Tugas Guru adalah Mendidik dan Mengajar

Salah-satu hal yang paling saya tidak minati sebagai guru adalah harus membuat perangkat administrasi mengajar. Mulai dari Silabus, Program Tahunan, Program Semester, RPP (Rencana Pelaksanaan Pembelajaran), Pemetaan, Analisa KKM, dan sebagainya. Sebenarnya tujuan membuat perangkat itu baik. Yaitu supaya para guru bisa mengukur kemampuan para siswa, menambah atau mengurangi sub bahasan dari suatu pelajaran, dan juga sebagai alat evaluasi bagi Kepala Sekolah ketika melakukan supervisi kepada para guru.
Masalahnya, untuk membuat suatu perangkat yang lengkap dan benar-benar hasil kerja sendiri, memerlukan komitmen yang luar biasa.
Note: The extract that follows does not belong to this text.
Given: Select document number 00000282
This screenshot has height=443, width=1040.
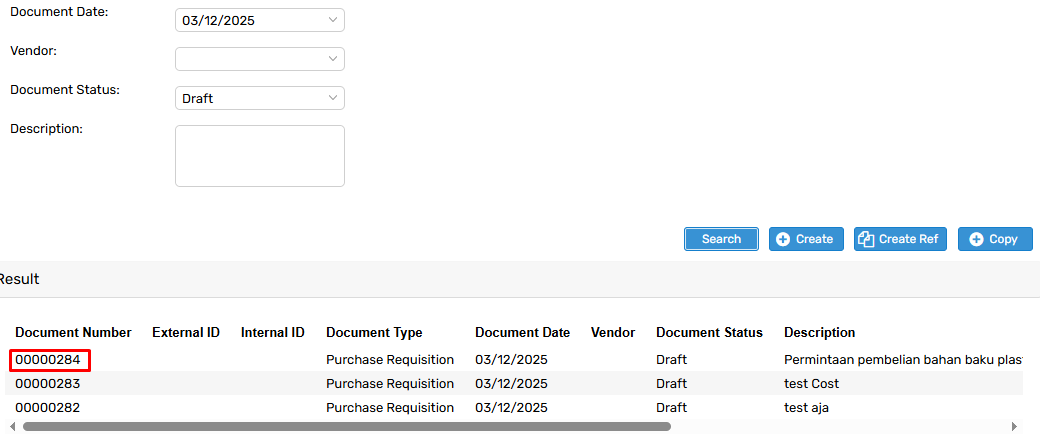Looking at the screenshot, I should 47,407.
Pertama, mampu meluangkan waktu setiap usai mengajar untuk memperbaiki RPP yang telah disusun, agar sesuai dengan materi yang baru saja diajarkan. Kedua, mampu meneliti satu demi satu butir soal, baik dalam hal tingkat kesulitan maupun bobot nilai yang layak diberikan per soal. Ketiga, mampu menyusun semua yang telah dikerjakan ke dalam suatu laporan lengkap (beserta soal dan nilai, remedial yang dilakukan, dll) sesuai petunjuk teknisnya. Keempat, mampu menyisihkan anggaran khusus untuk mengetik, mencetak, menggandakan, dan menjilid rapih. Paling tidak ada arsip untuk disimpan sendiri. Dan kelima, yang paling penting, mampu bersabar bila semua fasilitas untuk mengetik dan mencetak tidak tersedia, baik di sekolah maupun di rumah masing-masing).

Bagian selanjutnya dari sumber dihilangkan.